A camping trip to the pristine area of Murtle Lake in Wells Gray Provincial Park, B.C. is a destination that Marv Miniely and his wife always look forward to. The protected wilderness, pristine mountains and valleys is a remote location beloved by campers, kayakers and canoers from across North America who want to get off the beaten track.
In September 2020, Marv and his wife were settling in on the first evening of their camping trip to Murtle Lake, when nearby campers came by to tell them that a pair of kayakers had capsized their kayaks and had swim to shore. The good Samaritans said that they gave the two kayakers some of their dry clothes, and although they were able to get a camp fire going, night was setting in and there was worry about the risk of hypothermia. The temperature that evening was about 10 degrees Celsius. They had lost all their supplies and camping gear when their kayaks had capsized.

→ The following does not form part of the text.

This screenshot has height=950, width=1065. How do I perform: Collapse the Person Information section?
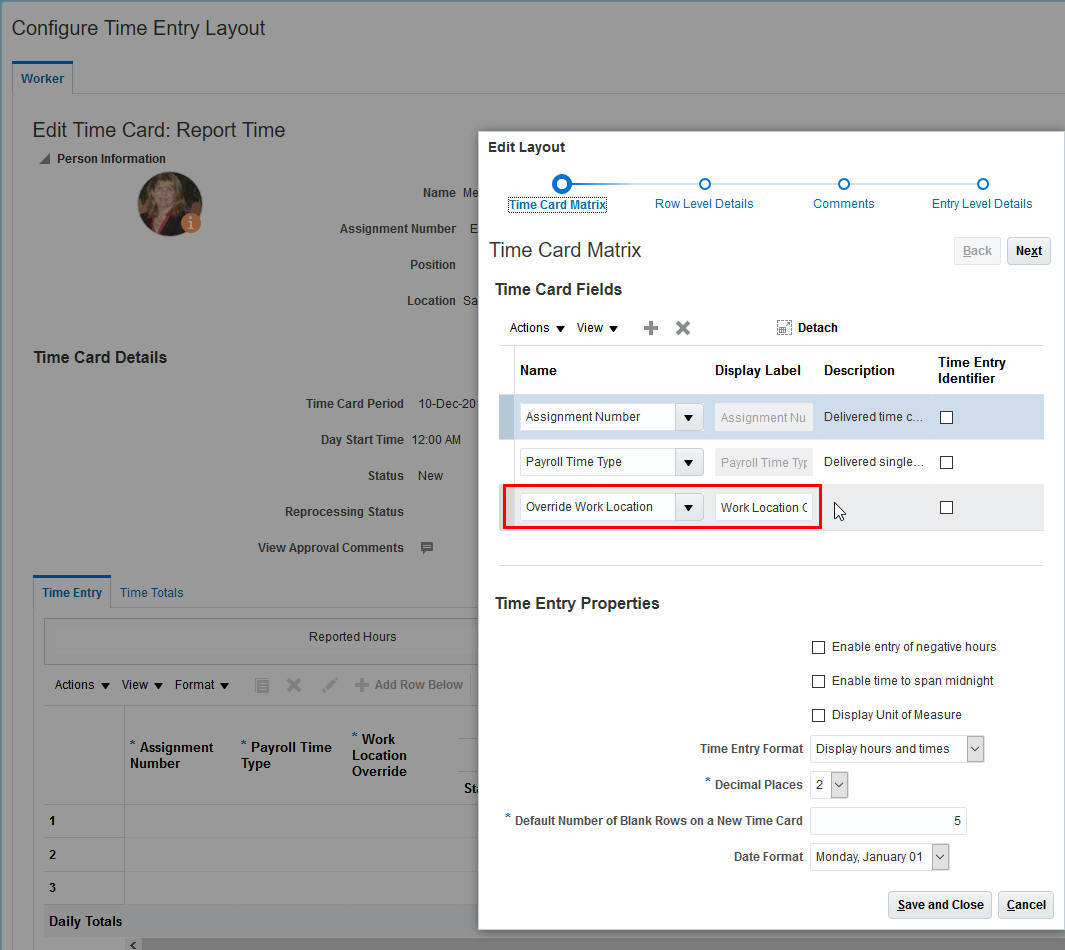(x=44, y=158)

World renowned as the largest canoe-only lake in North America, the only way to travel in to Murtle Lake is via a pair of mountain and logging roads, approximately a 45-minute drive from Highway 5. There is no cell phone coverage in the area. Once you arrive at the Park, you have to walk or portage with your kayak, canoe and camping gear another 2.5kms to get to the Lake, a journey that takes between 1.5 and 2 hours.
After hearing the story from the good Samaritans, the decision was made to hit the SOS button on Marv’s SPOT Satellite Messenger to get help. It was about 8:00pm. By 10:30pm, a Park Ranger from a local detachment arrived and confirmed the pair were in the early stages of hypothermia. The Ranger was able to find Marv’s location by the GPS coordinates transmitted from his SPOT Satellite Messenger. From there, the Ranger was able to easily locate the kayakers that had capsized.
“It was a perfect time to use my SPOT,” says Marv Miniely. “The two kayakers were immediately transported back to the Ranger’s cabin, where they were able to get a warm meal and spend the night.”
Marv is a long time SPOT customer. In fact, he purchased one of the first models when the technology was introduced in 2007. He uses his SPOT device when hiking and backpacking, or flying his small plane, to check-in with his wife when he departs and arrives at a location.
“I will check-in at the beginning of my day and end of my day so that my wife will know where I am and that I have arrived safely. She’ll know that she’ll get 2 messages a day from me, so if something happens, she’ll be able to see where I last was using SPOT Mapping.”
“In addition to camping and hiking trips, I have done a lot of flying in the last seventeen years, from Alberta to Vancouver Island, up the California coast to Nanaimo B.C. I’ve also flown to the Bahamas and Mexico. Every trip I take, I have SPOT with me - all the time. The beauty of SPOT is the security of knowing my GPS location is tracked and updated every 10 minutes.”